In fremder Erde beigesetzt

Die "Ausländergräber" mit Bezug zur NS-Zeit auf dem Alten Friedhof

 

Anne Schaude, 2016

 

Auszüge aus dem Kriegsgräber-Gesetz von 1965

Das Gesetz über die Erhaltung der Gräber „der Opfer von Krieg und Gewaltherrschaft“ dient dazu, dieser Opfer „in besonderer Weise zu gedenken und für zukünftige Generationen die Erinnerung daran wach zu halten, welche schrecklichen Folgen Krieg und Gewaltherrschaft haben“. Unter dieses Gesetz fallen zum Beispiel auch „Gräber von Personen, die in der Zeit vom 1. September 1939 bis 8. Mai 1945 zur Leistung von Arbeiten in das Gebiet des Deutschen Reichs verschleppt oder in diesem Gebiet gegen ihren Willen festgehalten worden waren und während dieser Zeit gestorben sind“.


Zudem beinhaltet dieses Gesetz den Schutz der „Gräber von Personen, die als Opfer nationalsozialistischer Gewaltmaßnahmen seit dem 30. Januar 1933 ums Leben gekommen sind oder an deren Folgen bis 31. März 1952“ starben. Die (Bundes-) „Länder haben die in ihrem Gebiet liegenden Gräber ... festzustellen, in Listen“, den sogenannten Kriegsgräberlisten, „nachzuweisen und diese Listen auf dem Laufenden zu halten“. - Das Ruherecht in diesen Gräbern bleibt dauernd bestehen. Unter anderem haben die Länder die in ihrem Gebiet liegenden Gräber mit „Maßnahmen zur Erhaltung“ durch „Anlegung, Instandsetzung und Pflege“ zu erhalten (1).

## [Einträge zu Zielkoordinaten]
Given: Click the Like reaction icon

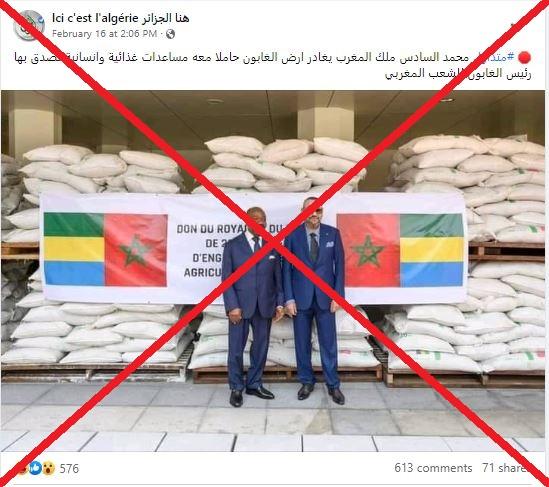Looking at the screenshot, I should 35,468.
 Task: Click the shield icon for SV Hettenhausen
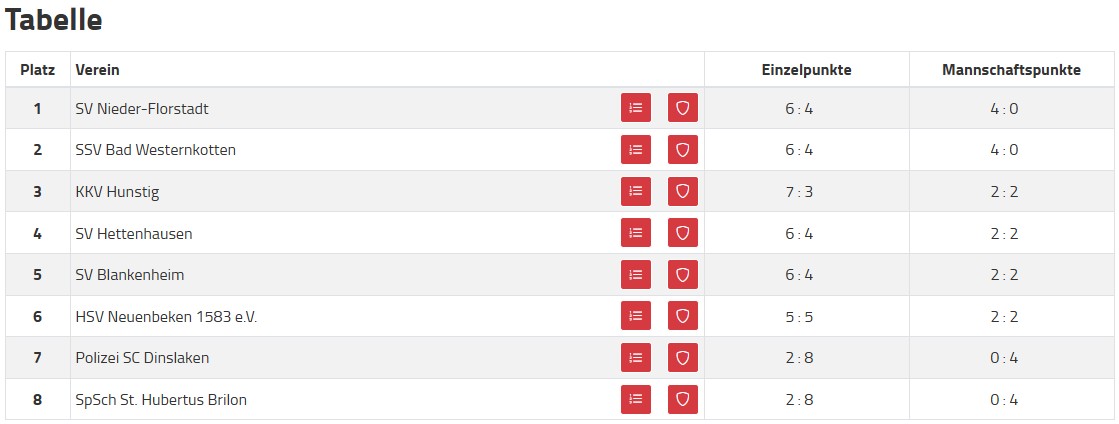(x=683, y=233)
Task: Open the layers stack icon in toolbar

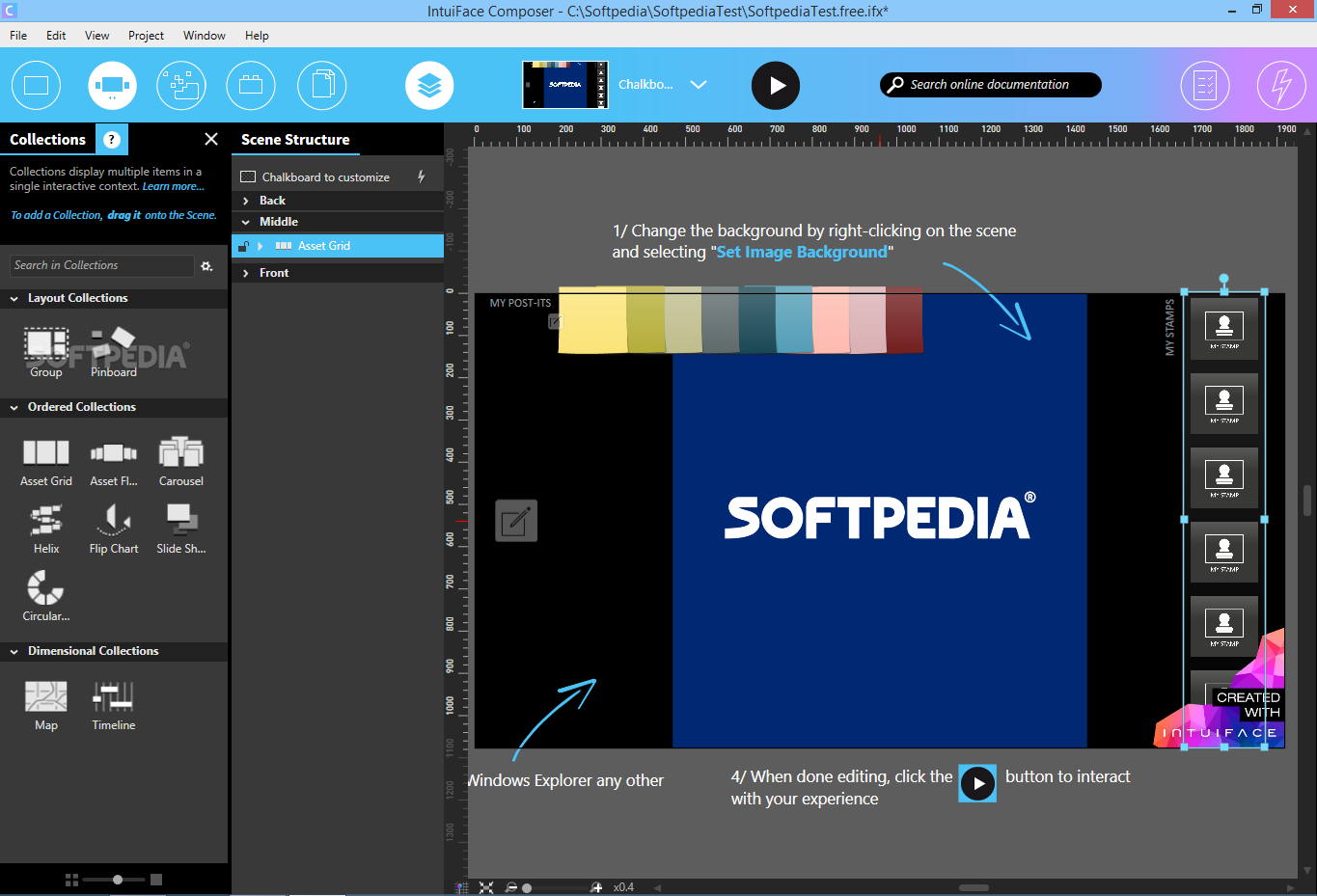Action: pyautogui.click(x=429, y=85)
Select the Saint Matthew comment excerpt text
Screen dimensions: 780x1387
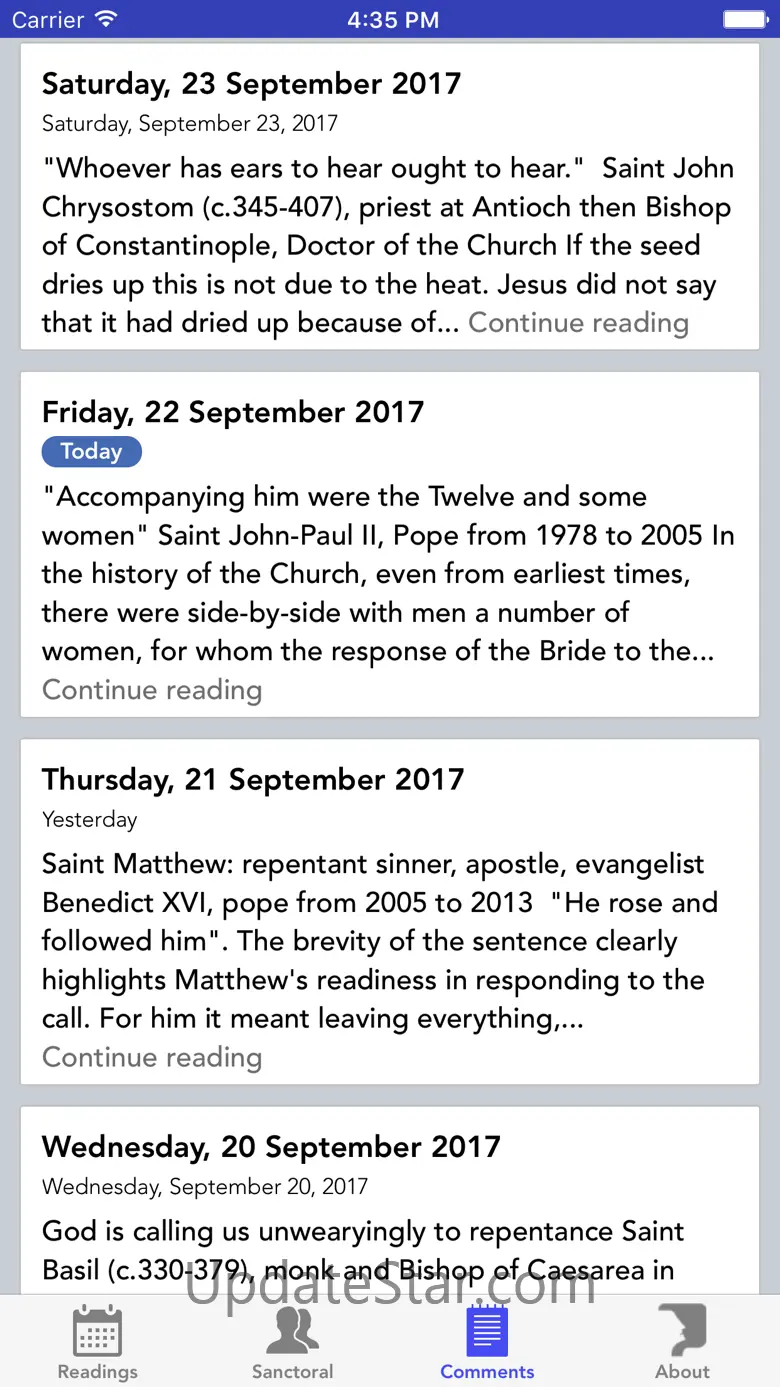tap(380, 941)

## [Gestellte Aufgabe A]
Prüfen Sie, ob die folgenden Aussagen mit dem Textauszug zum Kriegsgräber-Gesetz übereinstimmen. Beantworten Sie jede mit Ja oder Nein und zitieren Sie die entscheidenden Worte des Textauszugs wörtlich: (i) Das Gesetz, aus dem zitiert wird, stammt aus dem Jahr 1965. (ii) Das Ruherecht in den geschützten Gräbern endet nach einer festen Frist. (iii) Die Pflicht, die Gräber festzustellen und in Listen nachzuweisen, liegt bei den Ländern.
## [Gestellte Aufgabe B]
Nehmen Sie den Textauszug zum Kriegsgräber-Gesetz nach seinem letzten Satz wieder auf und führen Sie ihn fort.

## [Antwort A]
(i) Ja: „Auszüge aus dem Kriegsgräber-Gesetz von 1965“
(ii) Nein: „Das Ruherecht in diesen Gräbern bleibt dauernd bestehen.“
(iii) Ja: „Länder haben die in ihrem Gebiet liegenden Gräber ... festzustellen, in Listen“

## [Antwort B]
 

Elf Verstorbene erhielten ihre Namen zurück

 

 

Bis September 2014 waren auf dem Alten Friedhof an der Stuttgarter Straße in Nürtingen die verschiedenen Gräber „von Unkundigen kaum zu finden, ja gar nicht als solche zu erkennen. Die ... Gräber waren auch nicht beschriftet oder mit einer erklärenden Tafel versehen“, bemängelt Manuel Werner auf dieser Homepage. Inzwischen hat sich hier viel Positives ereignet. Dank des großen Engagements vom Schwäbischen Heimatbund, dem Stadtarchiv und des Friedhofsamtes erhielten inzwischen neun in der NS-Zeit so genannte Ostarbeiter und zwei Flüchtlinge aus Lettland durch Grabtafeln ihre Namen zurück. Ihre Gräber - einige davon lange Zeit "Russengräber" genannt - wurden neu angepflanzt und werden weiter von der Stadt gepflegt.
 

Die sogenannten Russengräber

Diese Gruppe von sechs, hintereinander liegenden, Gräbern im Feld XIII an der Mauer innerhalb des Friedhofs, teilweise auch als „Russengräber“ bezeichnet, fällt unter den Schutz des Kriegsgräber-Gesetzes. Das Besondere an diesen Gräbern ist, dass die Verstorbenen außerhalb der Reihe in einem Winkel des Friedhofs abgesondert bestattet wurden.
 

Als so genannter Ostarbeiter, der in „Kratschkiwka“ (vermutlich in der Ukraine) geboren wurde, starb Fedor Karpenko - so jedenfalls wurde es damals von den NS-Behörden angegeben - an den Folgen einer Knochenmarksentzündung im Reutlinger Kreiskrankenhaus. Am 24. April 1943 wurde er auf dem Friedhof beigesetzt. Er hatte in der Maschinenfabrik Gebrüder Heller Zwangsarbeit geleistet (3).

„In den unteren Verwaltungsbehörden“ galten die ukrainischen Zwangsarbeiter als Russen. „Offiziell“ allerdings wurde „zwischen Russen und Ukrainer unterschieden“. „... (es) stammte die Mehrheit der sowjetischen Zwangsarbeiter aus der Ukraine. ... (Die Sprachen) Russisch und Ukrainisch sind ungefähr so weit voneinander entfernt wie Holländisch und Deutsch, zudem haben die Ukrainer ein anderes Alphabet“ (2/165).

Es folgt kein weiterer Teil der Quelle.